In comparison, America has actually stopped billions of dollars of merchandise at its border. It is not as though our markets are all that different. We buy many goods. Many companies are buying goods, such as T-shirts, socks and a lot of goods made of cotton.
In Xinjiang, cotton happens to be one of the major products that is made with slave labour. Companies have to ensure that they have an ethical supply chain, but it is incumbent upon the government to ensure that the CBSA is directed to catch these products at the border. It is impossible that it is at zero dollars.
The fact that we received that answer to an Order Paper question proves that the government is not doing enough. I am hoping that after Bill S-8 gets a fulsome debate here, in committee, at third reading and at the report stage, members will get the satisfaction of knowing that the government is actually going to follow through and enforce it.
Lastly, on the Russian Federation, as I rose before to mention, we do not have the strongest sanctions in the world. Again, we have piecemeal sanctions of different bits of the regime.
I have a Yiddish proverb, and it will come at the very end.
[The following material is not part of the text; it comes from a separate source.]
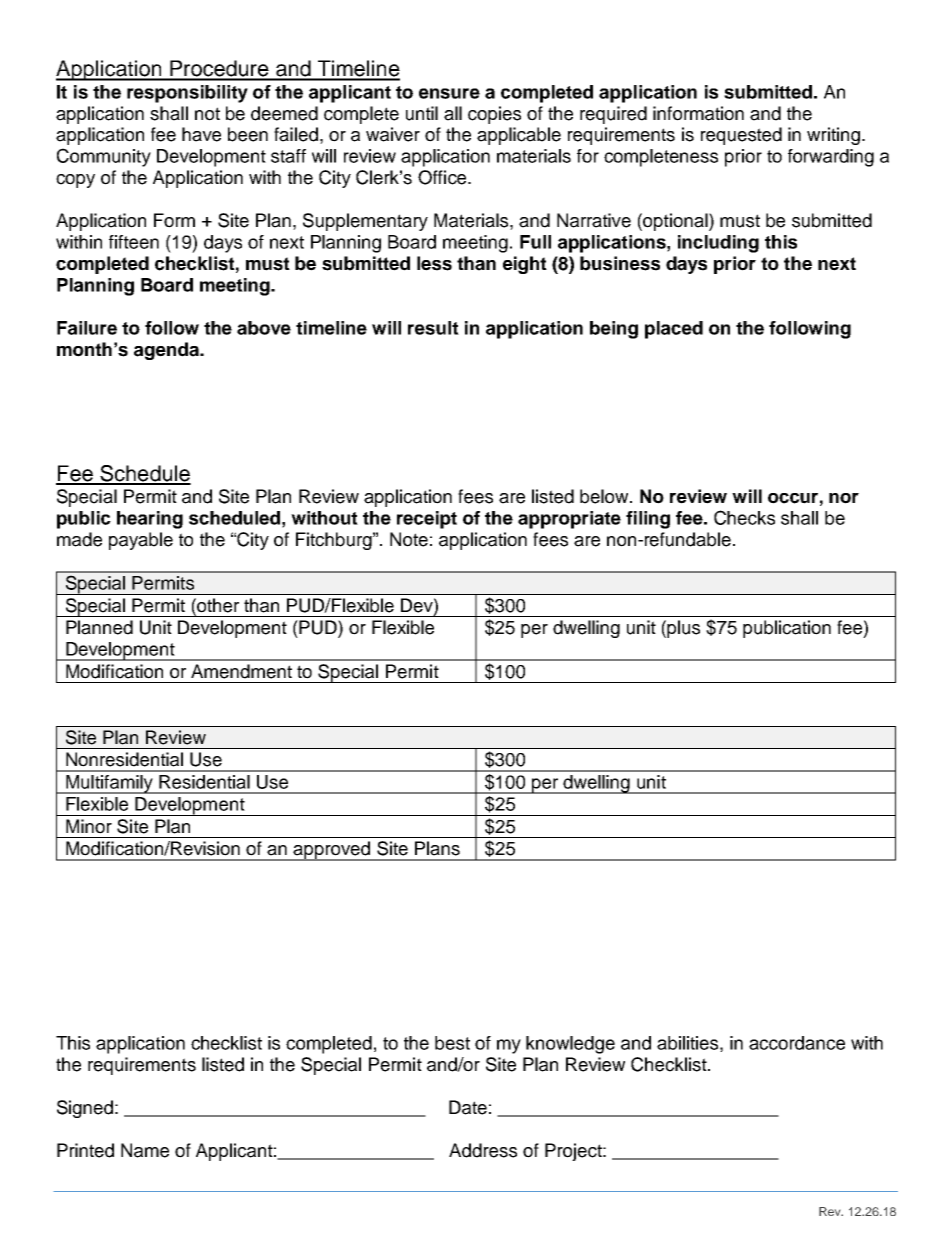 This page has height=1233, width=952. What do you see at coordinates (201, 134) in the page?
I see `have` at bounding box center [201, 134].
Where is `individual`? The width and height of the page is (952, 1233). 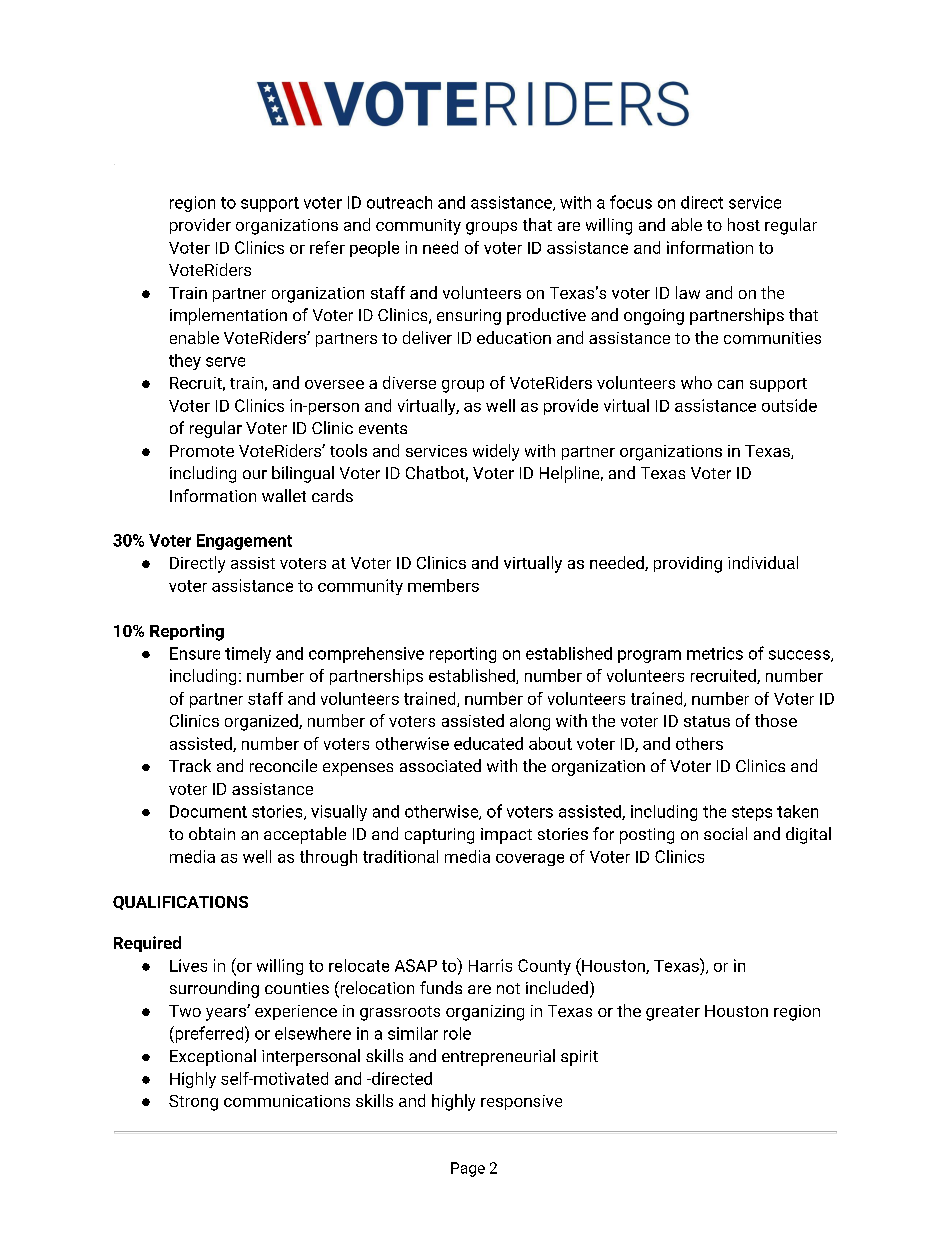 individual is located at coordinates (763, 562).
We have sanctioned different parts of the Russian regime. In Bill S-8, there are references to the justice for Sergei Magnitsky act. It is a piece of legislation that I worked on at the Standing Committee on Foreign Affairs when we were debating it at the time.
For those who do not know, Sergei Magnitsky was Bill Browder's lawyer in Russia. He uncovered a $200-million-plus case of tax fraud being committed.
He was a fervent lawyer trying to get to the truth. For his trouble, he was arrested by the Russian regime. He was kept in confinement. He was beaten, tortured and murdered for the simple act of following up on tax law and making sure that the Russian taxpayer was getting their due.
The highly corrupt regime run by President Putin and oligarchs in Russia cannot be trusted. They have now moved to a hot war. The started the war in 2014 but moved to a hot war last year. The piecemeal approach of sanctioning different parts of the regime has not worked. There are many European countries that have much stronger sanctions than we do.
I gave the example of the Republic of Poland before. It has banned not only all coal imports but also the spread of Russian propaganda. It has prevented Russia Today from broadcasting and done many other things.
Many eastern European countries have a much longer history of trying to resist what many of them will call their centuries-long oppressor. This is why many of them joined NATO after the Warsaw Pact fell apart.
I have a Yiddish proverb, because I made myself a note to mention this: “If you want to make God laugh, tell him about your plans.” Yiddish is wonderful because it always tries to say something in a positive way but actually means something kind of insulting.
In this particular case, months from now, we will be moving on to other government legislation. I am convinced that the government caucus will be accusing the Conservatives of holding up pieces of legislation because we want to debate things and bring forward issues and individual cases that we think are worth listening to in this chamber. We will be told that legislation needs to be rushed because it needs to be passed.
I will think back to this moment when we debated Bill S-8, when we were debating legislation that many of us agreed with.
It is the government House leader's job to schedule Government Orders and to make sure that the priorities of the government are passed. I note that this legislation started in the Senate instead of the House; so much for a House of sober second thought when we are the ones looking at government legislation from the Senate.